Land lease contracts must be negotiated by the project company (that is, the developer of the wind farm) with the landowners.
It’s extremely rare to have the whole wind farm built on the land of a single owner. Usually, wind farms are built in agricultural areas – therefore these contacts must be negotiated with several counterparts.
The most usual problem connected with such contracts are:
- Incomplete land acquisition. I’ve frequently seen layout changes at the very last minute because the project company couldn’t close one (or more) leasing agreement. The consequence is that roads, crane pads and/or wind turbines have to be repositioned.
- Wrongly defined land occupation. A classic situation – it could happen for instance that the developer has a contract granting few meter of width to build a road. The problem is that to build a 5 meters wide road, you will need much more space to move with construction equipment, to store materials, to have space for embankment, etc.

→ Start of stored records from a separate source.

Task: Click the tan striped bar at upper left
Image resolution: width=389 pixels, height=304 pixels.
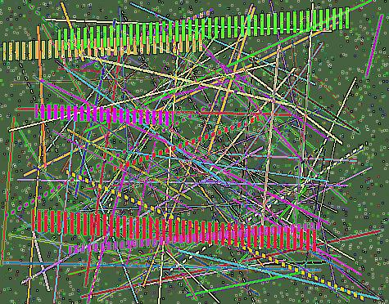Action: (x=103, y=50)
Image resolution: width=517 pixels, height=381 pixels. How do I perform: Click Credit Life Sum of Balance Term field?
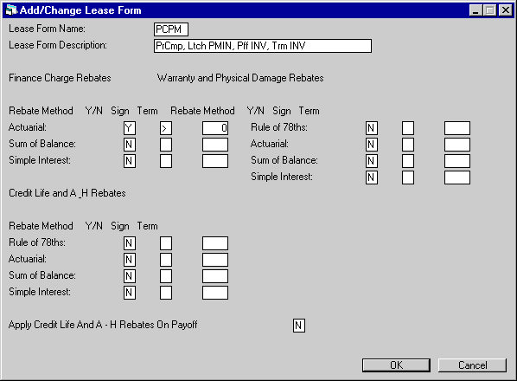[215, 276]
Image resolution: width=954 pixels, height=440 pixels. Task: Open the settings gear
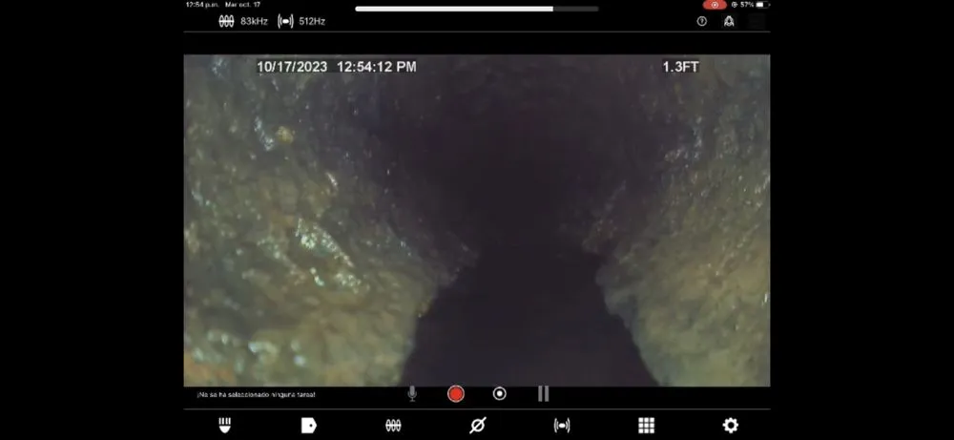point(730,426)
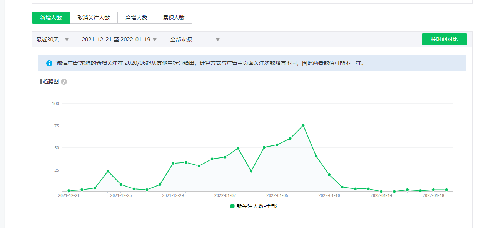Click the data point above 2022-01-02

pyautogui.click(x=225, y=157)
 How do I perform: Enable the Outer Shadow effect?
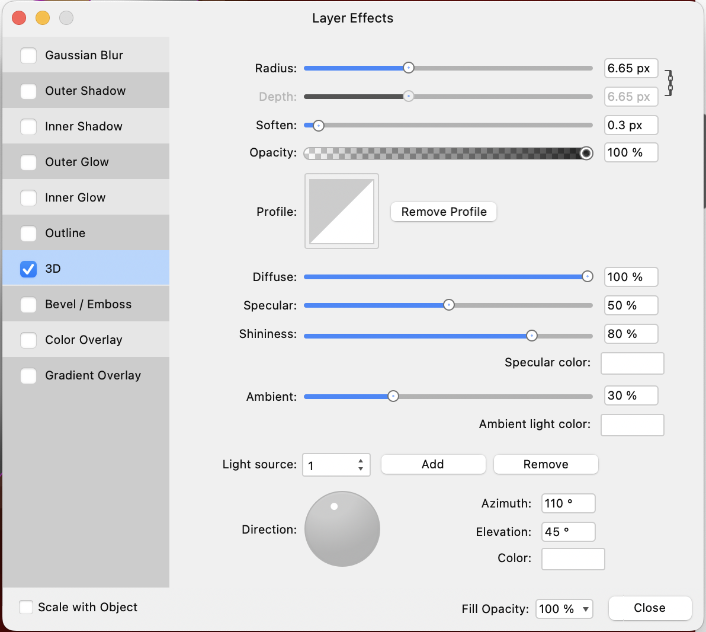click(28, 90)
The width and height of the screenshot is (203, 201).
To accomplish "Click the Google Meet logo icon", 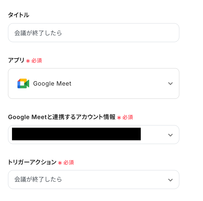I will pos(23,84).
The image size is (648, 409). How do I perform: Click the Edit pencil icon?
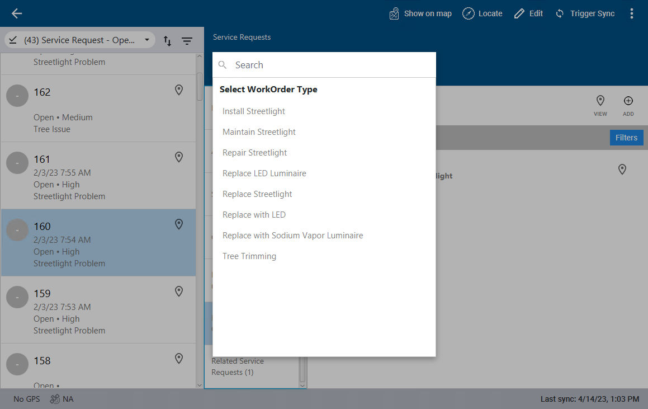coord(519,13)
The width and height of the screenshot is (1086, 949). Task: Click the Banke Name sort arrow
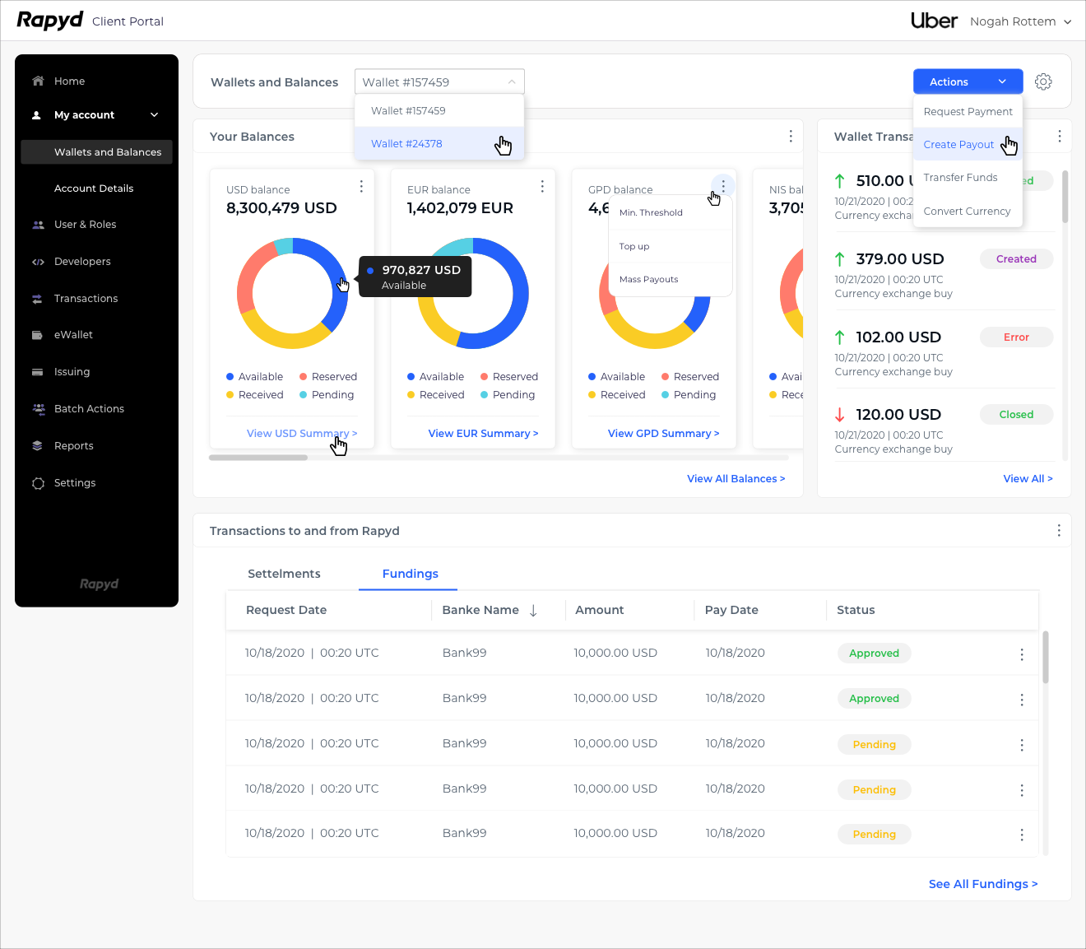pyautogui.click(x=533, y=611)
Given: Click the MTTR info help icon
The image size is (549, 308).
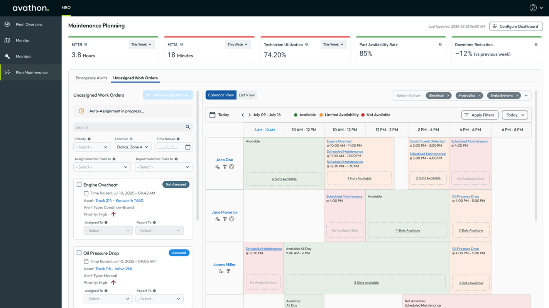Looking at the screenshot, I should (x=86, y=45).
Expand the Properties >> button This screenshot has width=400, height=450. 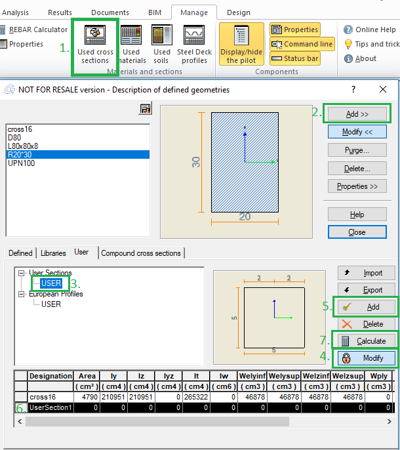coord(357,186)
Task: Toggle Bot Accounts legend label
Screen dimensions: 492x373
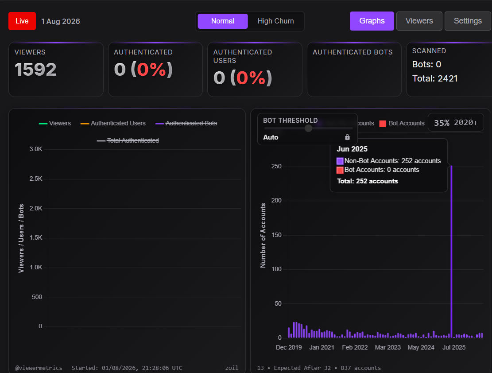Action: point(407,124)
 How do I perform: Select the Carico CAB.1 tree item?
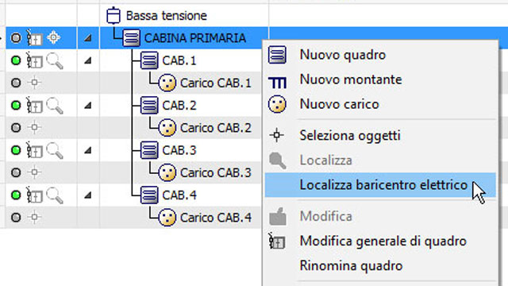pyautogui.click(x=215, y=83)
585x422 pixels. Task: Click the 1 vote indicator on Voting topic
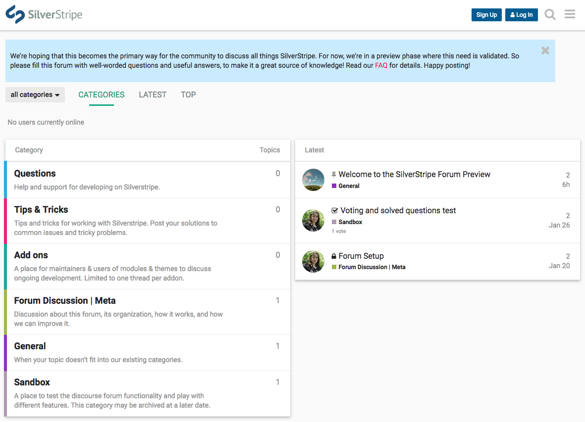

- Right of way wrongly defined. This is a classic as well – developers are sometime not aware of the amount of space needed to move the blades. This might force you to touch wall, trees or other properties not included in the agreement.
- Social conflicts due to different payment terms. In some situations, a conflict may occur if neighbors are getting paid different amount of money for the same land lease agreement. Correct strategy here is to offer a fixed sum to all.
- “Aerial” rights. I’m not sure about the terminology. However, I’ve worked on a project where, when the WTG was orientated in a certain way, the blades were rotating over a land plot without a land lease. Guess what? Yes, we had to move the turbine.